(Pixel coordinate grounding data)
=== Section Start ===

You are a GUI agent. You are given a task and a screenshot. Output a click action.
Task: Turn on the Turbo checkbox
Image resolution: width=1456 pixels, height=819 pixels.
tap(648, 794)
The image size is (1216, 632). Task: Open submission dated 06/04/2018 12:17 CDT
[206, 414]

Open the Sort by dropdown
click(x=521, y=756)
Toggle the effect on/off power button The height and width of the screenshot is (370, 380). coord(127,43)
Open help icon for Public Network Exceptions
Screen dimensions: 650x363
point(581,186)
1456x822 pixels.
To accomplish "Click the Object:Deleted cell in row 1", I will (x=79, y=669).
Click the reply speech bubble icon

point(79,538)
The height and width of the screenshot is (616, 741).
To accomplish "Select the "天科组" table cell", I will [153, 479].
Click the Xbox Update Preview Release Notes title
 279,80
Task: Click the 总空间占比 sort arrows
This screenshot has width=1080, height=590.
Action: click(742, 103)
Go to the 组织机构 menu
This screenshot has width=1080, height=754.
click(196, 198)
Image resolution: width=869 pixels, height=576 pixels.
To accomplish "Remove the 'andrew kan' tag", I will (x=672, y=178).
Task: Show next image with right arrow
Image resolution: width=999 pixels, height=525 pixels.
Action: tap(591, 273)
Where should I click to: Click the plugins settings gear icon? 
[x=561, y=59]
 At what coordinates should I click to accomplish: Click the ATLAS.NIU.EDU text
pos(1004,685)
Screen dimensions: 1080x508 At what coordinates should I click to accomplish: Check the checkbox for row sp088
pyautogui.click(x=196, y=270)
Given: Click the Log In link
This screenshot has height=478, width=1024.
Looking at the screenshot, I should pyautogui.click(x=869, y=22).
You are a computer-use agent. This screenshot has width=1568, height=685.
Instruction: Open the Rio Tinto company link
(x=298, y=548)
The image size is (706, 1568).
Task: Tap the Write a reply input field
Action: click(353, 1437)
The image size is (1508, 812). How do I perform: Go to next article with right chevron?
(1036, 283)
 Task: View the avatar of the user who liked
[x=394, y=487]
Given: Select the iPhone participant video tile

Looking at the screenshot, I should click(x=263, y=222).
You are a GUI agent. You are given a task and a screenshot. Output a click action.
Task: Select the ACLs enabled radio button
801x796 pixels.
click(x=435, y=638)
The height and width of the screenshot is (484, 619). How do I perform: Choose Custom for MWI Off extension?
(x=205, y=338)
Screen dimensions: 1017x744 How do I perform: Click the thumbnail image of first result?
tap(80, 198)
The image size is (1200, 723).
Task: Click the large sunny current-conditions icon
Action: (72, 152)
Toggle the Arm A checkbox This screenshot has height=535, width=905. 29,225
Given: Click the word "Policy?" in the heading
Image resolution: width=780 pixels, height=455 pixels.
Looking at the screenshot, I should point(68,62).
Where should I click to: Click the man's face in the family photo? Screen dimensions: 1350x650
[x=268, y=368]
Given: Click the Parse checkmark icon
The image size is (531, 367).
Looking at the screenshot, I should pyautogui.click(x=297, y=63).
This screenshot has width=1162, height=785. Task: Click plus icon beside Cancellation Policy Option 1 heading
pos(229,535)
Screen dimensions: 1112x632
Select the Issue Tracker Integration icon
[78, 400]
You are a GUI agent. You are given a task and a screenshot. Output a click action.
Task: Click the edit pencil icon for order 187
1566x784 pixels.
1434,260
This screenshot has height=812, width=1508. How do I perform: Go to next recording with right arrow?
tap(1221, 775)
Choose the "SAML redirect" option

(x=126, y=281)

=== Section End ===

EXERCISE AIM: Could you find each line in the entries that contains the string "button" and copy it?

ANSWER SECTION:
Toggle the effect on/off power button The height and width of the screenshot is (370, 380). coord(127,43)
Task: Select the ACLs enabled radio button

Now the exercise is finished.